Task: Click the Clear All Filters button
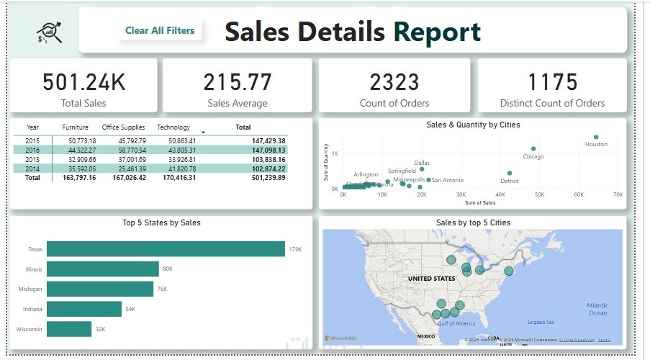click(x=159, y=30)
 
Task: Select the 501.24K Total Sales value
click(x=83, y=82)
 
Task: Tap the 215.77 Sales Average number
click(x=237, y=82)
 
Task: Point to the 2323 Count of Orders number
click(x=394, y=82)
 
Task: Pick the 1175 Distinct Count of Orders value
click(x=552, y=82)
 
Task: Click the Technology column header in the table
click(x=173, y=127)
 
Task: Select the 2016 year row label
click(x=32, y=150)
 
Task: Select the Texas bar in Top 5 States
click(x=166, y=249)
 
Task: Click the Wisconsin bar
click(x=69, y=329)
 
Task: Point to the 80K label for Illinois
click(x=168, y=269)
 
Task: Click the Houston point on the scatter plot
click(x=596, y=137)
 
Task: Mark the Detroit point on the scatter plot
click(x=509, y=173)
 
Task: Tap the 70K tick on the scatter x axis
click(x=617, y=194)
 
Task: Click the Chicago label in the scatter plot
click(x=533, y=156)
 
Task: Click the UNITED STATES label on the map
click(x=432, y=278)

WORK TO DO: Pull every line of the listing above out word for word, leaving out any pictures.

ANSWER TO THE PROBLEM:
Task: Click the Clear All Filters button
click(x=159, y=30)
 
Task: Select the 501.24K Total Sales value
click(x=83, y=82)
 
Task: Tap the 215.77 Sales Average number
click(x=237, y=82)
 
Task: Point to the 2323 Count of Orders number
click(x=394, y=82)
 
Task: Pick the 1175 Distinct Count of Orders value
click(x=552, y=82)
 
Task: Click the Technology column header in the table
click(x=173, y=127)
 
Task: Select the 2016 year row label
click(x=32, y=150)
 
Task: Select the Texas bar in Top 5 States
click(x=166, y=249)
 
Task: Click the Wisconsin bar
click(x=69, y=329)
 
Task: Point to the 80K label for Illinois
click(x=168, y=269)
 
Task: Click the Houston point on the scatter plot
click(x=596, y=137)
 
Task: Mark the Detroit point on the scatter plot
click(x=509, y=173)
 
Task: Tap the 70K tick on the scatter x axis
click(x=617, y=194)
 
Task: Click the Chicago label in the scatter plot
click(x=533, y=156)
 
Task: Click the UNITED STATES label on the map
click(x=432, y=278)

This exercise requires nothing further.